-------- The input

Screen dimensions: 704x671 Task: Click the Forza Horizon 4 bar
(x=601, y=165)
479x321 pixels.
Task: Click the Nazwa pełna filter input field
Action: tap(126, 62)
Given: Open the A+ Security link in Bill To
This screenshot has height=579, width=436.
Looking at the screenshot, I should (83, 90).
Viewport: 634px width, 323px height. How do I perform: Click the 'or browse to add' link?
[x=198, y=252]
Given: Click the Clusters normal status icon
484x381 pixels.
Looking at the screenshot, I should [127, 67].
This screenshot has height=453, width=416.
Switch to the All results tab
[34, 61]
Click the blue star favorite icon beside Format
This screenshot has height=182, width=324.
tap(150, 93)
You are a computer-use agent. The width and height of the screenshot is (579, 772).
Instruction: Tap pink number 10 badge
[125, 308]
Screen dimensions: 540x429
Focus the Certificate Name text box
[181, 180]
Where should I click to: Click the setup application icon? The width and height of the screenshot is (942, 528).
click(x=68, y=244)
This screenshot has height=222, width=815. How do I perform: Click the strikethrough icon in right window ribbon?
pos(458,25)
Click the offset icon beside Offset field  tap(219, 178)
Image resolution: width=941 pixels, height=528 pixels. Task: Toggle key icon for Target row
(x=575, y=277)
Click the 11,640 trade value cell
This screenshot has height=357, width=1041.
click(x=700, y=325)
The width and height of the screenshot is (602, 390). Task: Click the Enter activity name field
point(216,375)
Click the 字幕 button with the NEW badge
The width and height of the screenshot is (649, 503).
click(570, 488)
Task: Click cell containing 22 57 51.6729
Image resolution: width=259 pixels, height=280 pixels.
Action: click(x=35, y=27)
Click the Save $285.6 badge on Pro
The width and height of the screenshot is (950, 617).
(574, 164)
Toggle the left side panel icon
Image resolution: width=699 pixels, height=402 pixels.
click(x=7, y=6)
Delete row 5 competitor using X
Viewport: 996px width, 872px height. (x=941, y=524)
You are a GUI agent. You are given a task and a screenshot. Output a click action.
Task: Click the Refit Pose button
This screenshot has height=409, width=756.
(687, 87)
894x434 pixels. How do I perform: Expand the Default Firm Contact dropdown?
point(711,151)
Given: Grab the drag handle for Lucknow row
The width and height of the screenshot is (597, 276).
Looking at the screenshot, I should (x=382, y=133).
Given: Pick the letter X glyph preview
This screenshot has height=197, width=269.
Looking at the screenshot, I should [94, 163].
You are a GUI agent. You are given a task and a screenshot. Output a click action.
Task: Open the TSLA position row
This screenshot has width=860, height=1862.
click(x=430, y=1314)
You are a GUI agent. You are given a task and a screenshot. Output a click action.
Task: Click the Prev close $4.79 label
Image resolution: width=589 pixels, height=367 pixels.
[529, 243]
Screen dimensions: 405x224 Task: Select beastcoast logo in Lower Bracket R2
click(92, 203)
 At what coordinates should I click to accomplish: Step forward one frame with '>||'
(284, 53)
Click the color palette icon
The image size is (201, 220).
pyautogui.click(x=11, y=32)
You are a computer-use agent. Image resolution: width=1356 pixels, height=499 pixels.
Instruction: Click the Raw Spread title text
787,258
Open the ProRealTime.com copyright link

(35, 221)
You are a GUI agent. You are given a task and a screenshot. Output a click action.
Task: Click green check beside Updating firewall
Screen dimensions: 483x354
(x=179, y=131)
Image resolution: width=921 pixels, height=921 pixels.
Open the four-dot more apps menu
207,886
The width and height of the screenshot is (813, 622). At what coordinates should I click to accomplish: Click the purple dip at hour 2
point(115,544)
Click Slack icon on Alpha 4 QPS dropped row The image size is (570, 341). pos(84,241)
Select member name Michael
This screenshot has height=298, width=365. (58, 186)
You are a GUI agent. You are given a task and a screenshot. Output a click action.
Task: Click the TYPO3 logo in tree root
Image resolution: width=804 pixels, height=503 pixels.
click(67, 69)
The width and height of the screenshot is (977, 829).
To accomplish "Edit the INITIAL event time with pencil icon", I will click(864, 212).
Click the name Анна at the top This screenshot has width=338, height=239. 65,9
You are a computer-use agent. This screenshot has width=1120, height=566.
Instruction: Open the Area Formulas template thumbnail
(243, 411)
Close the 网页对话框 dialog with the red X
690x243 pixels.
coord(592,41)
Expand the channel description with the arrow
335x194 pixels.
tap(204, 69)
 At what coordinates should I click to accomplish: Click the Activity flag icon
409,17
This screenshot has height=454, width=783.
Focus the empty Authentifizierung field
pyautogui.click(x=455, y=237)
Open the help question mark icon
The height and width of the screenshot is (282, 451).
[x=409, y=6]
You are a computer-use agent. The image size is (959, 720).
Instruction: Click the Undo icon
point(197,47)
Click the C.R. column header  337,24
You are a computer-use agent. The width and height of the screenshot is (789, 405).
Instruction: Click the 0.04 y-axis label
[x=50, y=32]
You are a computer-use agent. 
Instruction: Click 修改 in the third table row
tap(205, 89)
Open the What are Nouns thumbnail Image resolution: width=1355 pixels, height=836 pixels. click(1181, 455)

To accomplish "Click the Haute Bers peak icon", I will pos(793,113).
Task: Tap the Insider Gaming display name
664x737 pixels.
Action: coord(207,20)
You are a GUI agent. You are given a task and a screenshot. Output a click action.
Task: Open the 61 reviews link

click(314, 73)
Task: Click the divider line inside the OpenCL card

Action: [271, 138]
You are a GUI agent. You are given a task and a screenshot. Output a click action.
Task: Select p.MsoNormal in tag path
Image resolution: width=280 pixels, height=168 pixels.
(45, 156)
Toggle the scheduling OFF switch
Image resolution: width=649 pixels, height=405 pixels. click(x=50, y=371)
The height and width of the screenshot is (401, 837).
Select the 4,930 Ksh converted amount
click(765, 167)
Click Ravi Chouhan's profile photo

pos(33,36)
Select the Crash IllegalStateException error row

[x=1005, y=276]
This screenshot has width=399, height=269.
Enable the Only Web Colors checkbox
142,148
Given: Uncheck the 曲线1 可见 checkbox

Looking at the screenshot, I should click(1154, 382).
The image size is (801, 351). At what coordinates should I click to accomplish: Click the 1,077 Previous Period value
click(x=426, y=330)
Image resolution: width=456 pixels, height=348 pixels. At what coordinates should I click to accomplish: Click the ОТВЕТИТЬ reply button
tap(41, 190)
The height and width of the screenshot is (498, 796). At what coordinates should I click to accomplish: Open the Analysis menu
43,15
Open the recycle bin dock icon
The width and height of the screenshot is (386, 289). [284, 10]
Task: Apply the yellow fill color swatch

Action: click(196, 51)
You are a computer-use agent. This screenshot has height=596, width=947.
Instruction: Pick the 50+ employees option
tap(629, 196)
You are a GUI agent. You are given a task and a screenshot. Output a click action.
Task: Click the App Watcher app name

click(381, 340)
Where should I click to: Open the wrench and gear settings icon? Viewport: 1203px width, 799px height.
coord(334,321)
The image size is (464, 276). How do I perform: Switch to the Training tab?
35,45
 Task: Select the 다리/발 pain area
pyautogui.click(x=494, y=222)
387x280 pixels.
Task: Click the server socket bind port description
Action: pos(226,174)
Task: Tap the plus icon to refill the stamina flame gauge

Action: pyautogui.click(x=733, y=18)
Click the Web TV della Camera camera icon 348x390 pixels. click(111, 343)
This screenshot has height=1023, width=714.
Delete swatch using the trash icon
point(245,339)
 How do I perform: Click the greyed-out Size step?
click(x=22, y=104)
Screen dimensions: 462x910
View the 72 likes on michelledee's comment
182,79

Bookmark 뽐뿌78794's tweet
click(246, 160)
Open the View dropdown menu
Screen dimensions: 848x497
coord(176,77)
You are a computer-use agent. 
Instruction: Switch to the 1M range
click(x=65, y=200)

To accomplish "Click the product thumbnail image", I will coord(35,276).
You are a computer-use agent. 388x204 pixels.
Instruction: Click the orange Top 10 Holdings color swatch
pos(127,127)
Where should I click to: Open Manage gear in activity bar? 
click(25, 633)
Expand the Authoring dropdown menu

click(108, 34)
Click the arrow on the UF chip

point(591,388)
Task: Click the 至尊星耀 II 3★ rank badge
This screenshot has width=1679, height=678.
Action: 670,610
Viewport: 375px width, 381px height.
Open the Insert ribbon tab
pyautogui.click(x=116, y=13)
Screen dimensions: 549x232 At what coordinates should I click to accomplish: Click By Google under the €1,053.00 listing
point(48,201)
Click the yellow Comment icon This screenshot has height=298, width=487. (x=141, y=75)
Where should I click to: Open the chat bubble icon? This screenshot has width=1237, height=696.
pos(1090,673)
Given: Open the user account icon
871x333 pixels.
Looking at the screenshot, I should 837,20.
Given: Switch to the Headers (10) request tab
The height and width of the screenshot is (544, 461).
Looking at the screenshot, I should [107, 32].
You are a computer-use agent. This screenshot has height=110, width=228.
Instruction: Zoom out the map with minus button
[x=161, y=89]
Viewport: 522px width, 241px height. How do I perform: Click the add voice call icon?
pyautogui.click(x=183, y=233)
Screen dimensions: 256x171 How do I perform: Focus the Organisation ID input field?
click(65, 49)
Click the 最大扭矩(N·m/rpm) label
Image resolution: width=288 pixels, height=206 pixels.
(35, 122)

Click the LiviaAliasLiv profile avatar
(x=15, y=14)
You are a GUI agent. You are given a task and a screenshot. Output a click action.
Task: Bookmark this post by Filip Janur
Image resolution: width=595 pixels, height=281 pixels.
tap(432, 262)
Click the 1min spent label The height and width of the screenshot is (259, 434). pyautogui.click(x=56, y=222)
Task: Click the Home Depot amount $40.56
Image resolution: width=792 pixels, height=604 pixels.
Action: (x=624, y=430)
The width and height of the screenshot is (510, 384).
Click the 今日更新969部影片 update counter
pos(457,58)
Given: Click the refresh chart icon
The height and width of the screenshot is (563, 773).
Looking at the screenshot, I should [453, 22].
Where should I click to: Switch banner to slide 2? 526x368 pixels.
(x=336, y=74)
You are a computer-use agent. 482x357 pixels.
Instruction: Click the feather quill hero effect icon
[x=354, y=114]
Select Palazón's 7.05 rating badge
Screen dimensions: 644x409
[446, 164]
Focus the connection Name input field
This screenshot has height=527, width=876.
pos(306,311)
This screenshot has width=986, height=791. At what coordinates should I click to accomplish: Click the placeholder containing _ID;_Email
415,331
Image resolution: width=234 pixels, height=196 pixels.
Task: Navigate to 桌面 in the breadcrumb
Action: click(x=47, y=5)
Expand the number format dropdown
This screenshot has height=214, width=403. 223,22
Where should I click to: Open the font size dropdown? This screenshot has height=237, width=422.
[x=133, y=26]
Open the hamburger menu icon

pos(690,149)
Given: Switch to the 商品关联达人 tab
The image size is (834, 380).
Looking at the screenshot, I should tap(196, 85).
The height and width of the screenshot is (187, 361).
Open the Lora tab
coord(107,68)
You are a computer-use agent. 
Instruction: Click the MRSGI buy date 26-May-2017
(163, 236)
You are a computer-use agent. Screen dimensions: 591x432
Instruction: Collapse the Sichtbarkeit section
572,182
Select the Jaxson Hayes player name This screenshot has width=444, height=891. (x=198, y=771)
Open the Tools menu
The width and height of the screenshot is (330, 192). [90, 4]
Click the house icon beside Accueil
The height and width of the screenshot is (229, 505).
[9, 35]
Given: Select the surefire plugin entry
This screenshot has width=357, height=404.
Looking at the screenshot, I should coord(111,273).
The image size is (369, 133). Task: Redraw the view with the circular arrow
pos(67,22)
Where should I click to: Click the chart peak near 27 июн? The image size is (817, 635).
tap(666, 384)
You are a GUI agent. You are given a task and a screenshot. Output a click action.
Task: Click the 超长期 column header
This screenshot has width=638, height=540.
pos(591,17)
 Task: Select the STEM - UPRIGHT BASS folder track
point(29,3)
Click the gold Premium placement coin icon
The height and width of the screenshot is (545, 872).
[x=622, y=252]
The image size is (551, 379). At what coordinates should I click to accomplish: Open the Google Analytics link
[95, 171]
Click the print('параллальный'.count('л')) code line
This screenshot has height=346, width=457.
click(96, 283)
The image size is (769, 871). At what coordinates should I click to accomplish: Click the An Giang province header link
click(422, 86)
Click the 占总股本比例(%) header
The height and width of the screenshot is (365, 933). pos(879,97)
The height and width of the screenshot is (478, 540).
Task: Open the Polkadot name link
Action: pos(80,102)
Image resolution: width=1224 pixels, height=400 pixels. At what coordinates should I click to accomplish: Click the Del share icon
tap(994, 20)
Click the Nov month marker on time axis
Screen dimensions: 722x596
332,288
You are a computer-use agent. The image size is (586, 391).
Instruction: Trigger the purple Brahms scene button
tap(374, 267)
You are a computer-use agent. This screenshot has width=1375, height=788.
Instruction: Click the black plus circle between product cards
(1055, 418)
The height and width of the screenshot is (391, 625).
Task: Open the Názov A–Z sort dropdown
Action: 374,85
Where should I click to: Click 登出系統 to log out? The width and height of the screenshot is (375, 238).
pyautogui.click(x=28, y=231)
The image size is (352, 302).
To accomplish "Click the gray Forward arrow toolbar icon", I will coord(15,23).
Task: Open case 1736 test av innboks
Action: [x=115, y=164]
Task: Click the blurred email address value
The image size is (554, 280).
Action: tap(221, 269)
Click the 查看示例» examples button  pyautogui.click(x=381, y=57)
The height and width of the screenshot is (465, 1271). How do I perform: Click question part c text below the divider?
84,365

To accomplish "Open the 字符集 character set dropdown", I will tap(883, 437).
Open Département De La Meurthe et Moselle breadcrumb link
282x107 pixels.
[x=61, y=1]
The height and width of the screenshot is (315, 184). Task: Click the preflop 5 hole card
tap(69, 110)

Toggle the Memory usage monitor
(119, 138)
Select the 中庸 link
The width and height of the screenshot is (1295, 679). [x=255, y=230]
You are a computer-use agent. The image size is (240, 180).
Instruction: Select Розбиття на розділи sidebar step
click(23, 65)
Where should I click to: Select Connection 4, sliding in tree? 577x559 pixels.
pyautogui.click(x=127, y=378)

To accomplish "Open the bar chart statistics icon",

----------------

Your answer should be the lines above from the one containing "Delete swatch using the trash icon" through the one containing "You are a computer-use agent. 388x204 pixels.", copied exactly and with both ends kept.

Delete swatch using the trash icon
point(245,339)
 How do I perform: Click the greyed-out Size step?
click(x=22, y=104)
Screen dimensions: 462x910
View the 72 likes on michelledee's comment
182,79

Bookmark 뽐뿌78794's tweet
click(246, 160)
Open the View dropdown menu
Screen dimensions: 848x497
coord(176,77)
You are a computer-use agent. 
Instruction: Switch to the 1M range
click(x=65, y=200)

To accomplish "Click the product thumbnail image", I will coord(35,276).
You are a computer-use agent. 388x204 pixels.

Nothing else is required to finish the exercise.